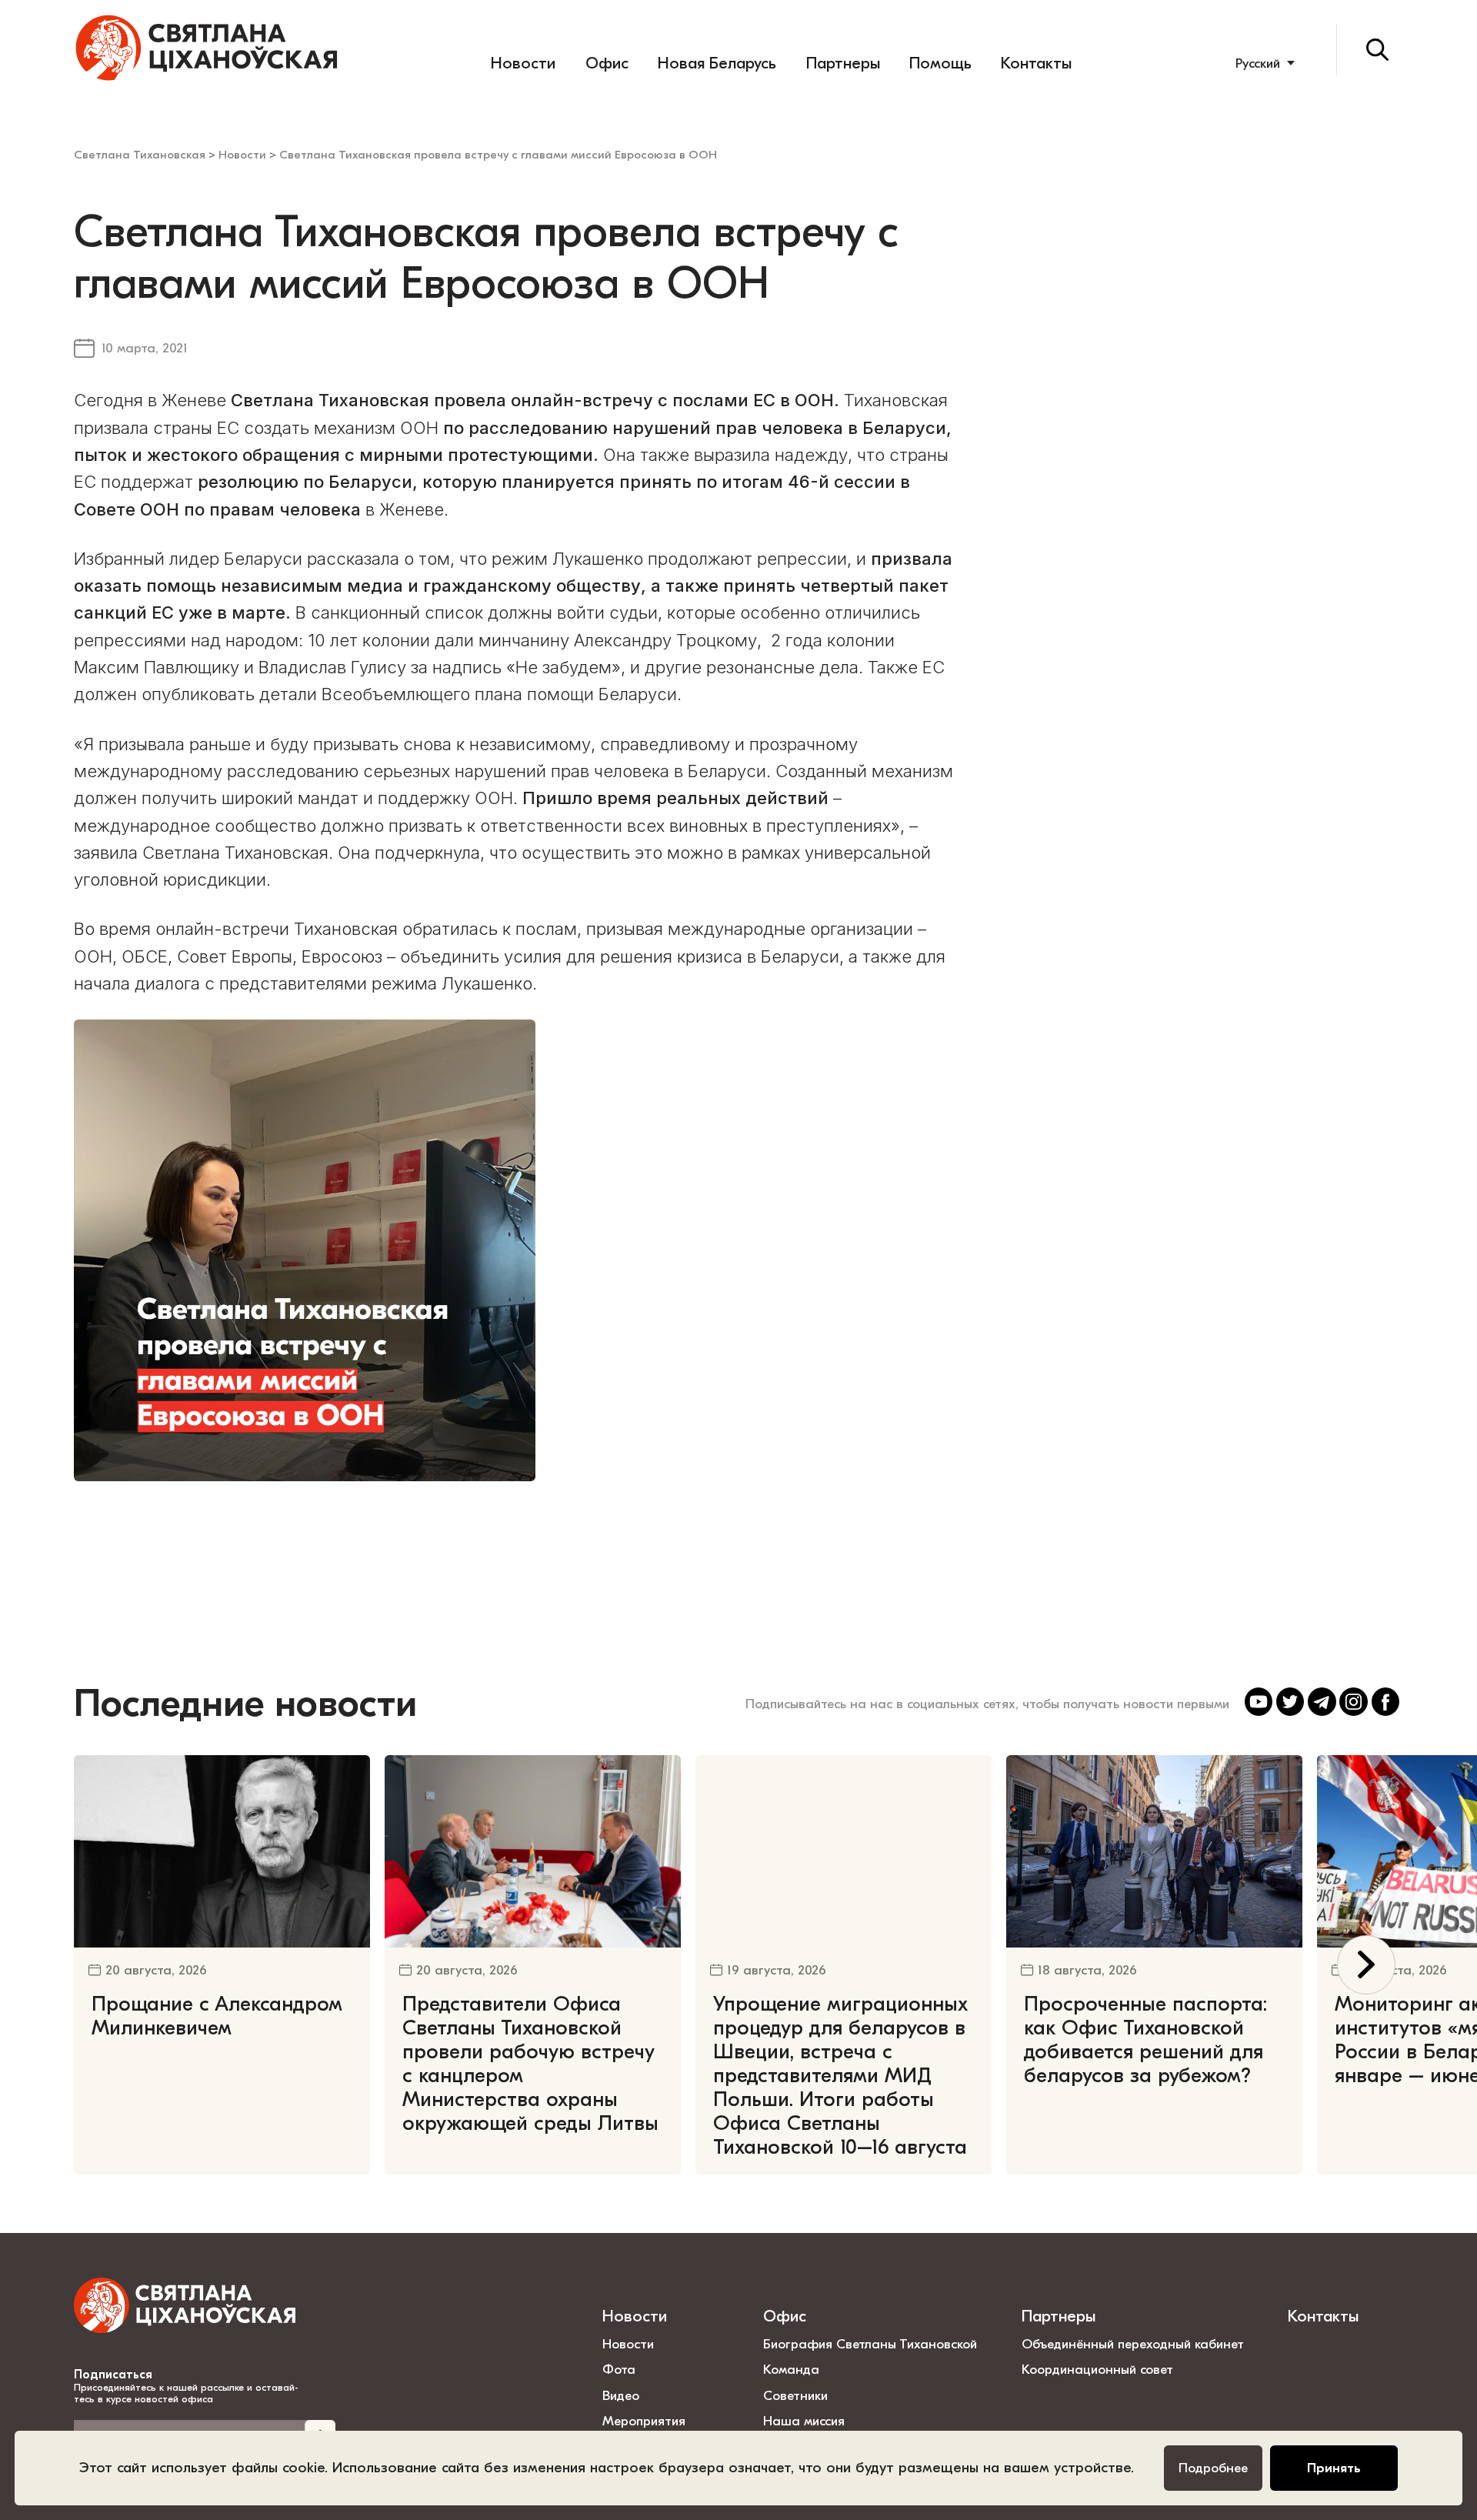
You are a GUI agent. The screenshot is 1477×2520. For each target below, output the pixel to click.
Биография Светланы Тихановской (870, 2343)
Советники (795, 2395)
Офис (606, 63)
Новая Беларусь (717, 63)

#### Work instructions
A word-for-word transcription of the entries above, free of images, is what is wanted.

#### Problem solution
You are a GUI agent. The screenshot is 1477×2520. For each target below, output the pixel to click.
Биография Светланы Тихановской (870, 2343)
Советники (795, 2395)
Офис (606, 63)
Новая Беларусь (717, 63)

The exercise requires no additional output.